Starting in 2015 the “Atoms Empowering Africa” online competition was held to engage talented African youth, encouraging their interest in nuclear technology studies and promoting science and engineering. To participate in the contest, entrants create and share videos on Facebook. An expert committee comprising representatives from nuclear companies and media professionals selects the most intriguing and innovative submissions.
This year a tourist tour to St. Petersburg was organized for the winners from Egypt, Ghana, Tunisia, and Nigeria. During this excursion, participants had the opportunity to visit real nuclear facilities and explore popular historical sites in Russia. Beyond museum exhibits, the guests gained rare access to Russia’s largest operational nuclear power plant, the Leningrad NPP, situated in Sosnovy Bor.
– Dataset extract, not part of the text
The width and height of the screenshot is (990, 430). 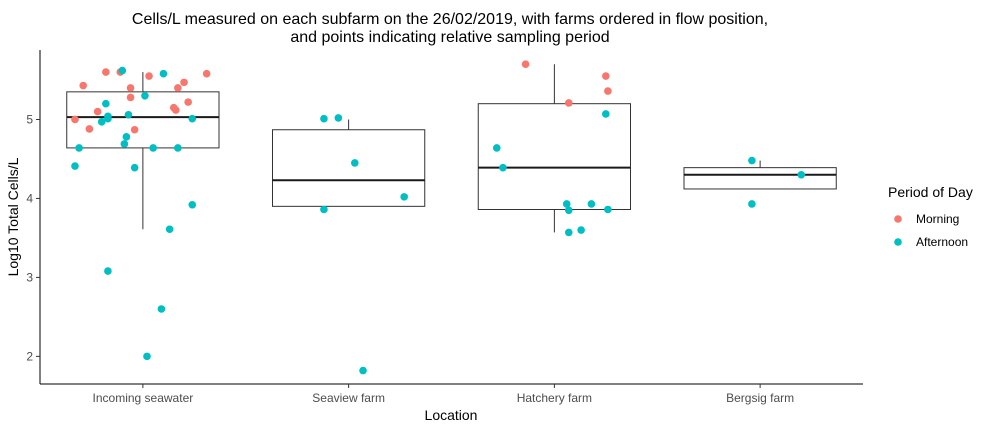 I want to click on box-bergsig-farm, so click(x=760, y=175).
Student could take a glimpse into its intricate infrastructure, including the turbine room, cooling towers, and splash pools. Most notably, these African visitors experienced a sense of working at the plant through a training session on a simulator.
From science to art
Promoting nuclear education at a young age encourages scientific curiosity and critical thinking. Kids can develop problem-solving skills, logical reasoning, and a scientific mindset that can serve them well in any field they choose to pursue later in life.
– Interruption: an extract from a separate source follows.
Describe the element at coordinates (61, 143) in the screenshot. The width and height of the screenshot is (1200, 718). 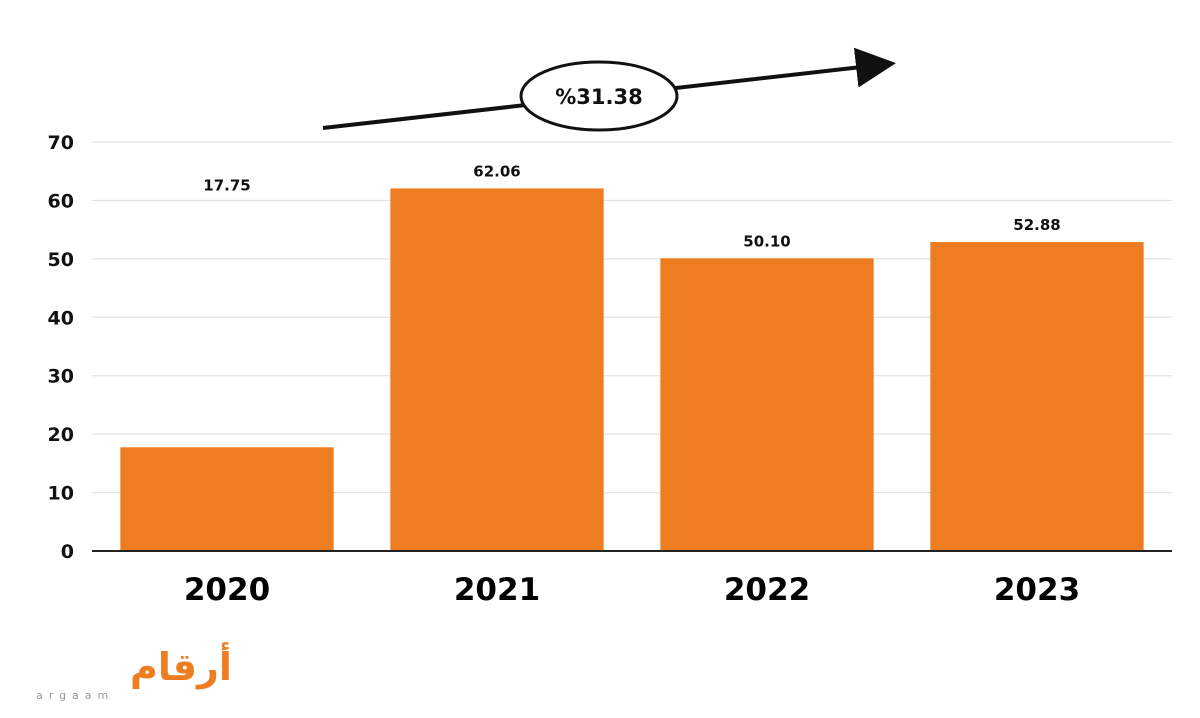
I see `y-tick-label: 70` at that location.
Another international and creative project for the popularization of nuclear technologies Nuclear Kids (“NucKids”) is aimed at this. NucKids is being carried out for children of employees of Russian nuclear industry enterprises and foreign partners in nuclear technologies. Over 15 years of the project’s existence, 900 children from 25 countries have become participants and members of one big community. The main goals of the project are to develop new traditions of cultural interaction between children of nuclear industry employees and create conditions for realizing the creativity of these talented children.
This year 5 countries took part in the project: Bangladesh, Hungary, the Republic of Belarus, Tanzania and the Russian Federation. Kids had a responsible task to stage a professional musical in 3 weeks. The children presented 4 performances in Ostrovets (Belarus), 3 performances in Nizhny Novgorod (Russia), 4 performances in Obninsk (Russia) and 4 performances in Moscow (Russia). It is symbolic that in the 15th anniversary season the musical was shown to the audience 15 times. The participants also had time to prepare and hold the Gala Concert “The Best Songs of Nuckids”. The concert programme included more than 30 songs, all of which were performed live by the project’s seniors and this year’s participants.
“Nuclear Kids” has an important social significance: the project allows children from different cities and countries to not only visit different parts of the world free of charge, but also work with experienced teachers, and build relations with peers sharing the same interests and ideas. By introducing kids to the nuclear science, future generations can be inspired to embrace STEM fields, contribute to scientific advancements and make well-informed decisions that positively impact today’s world.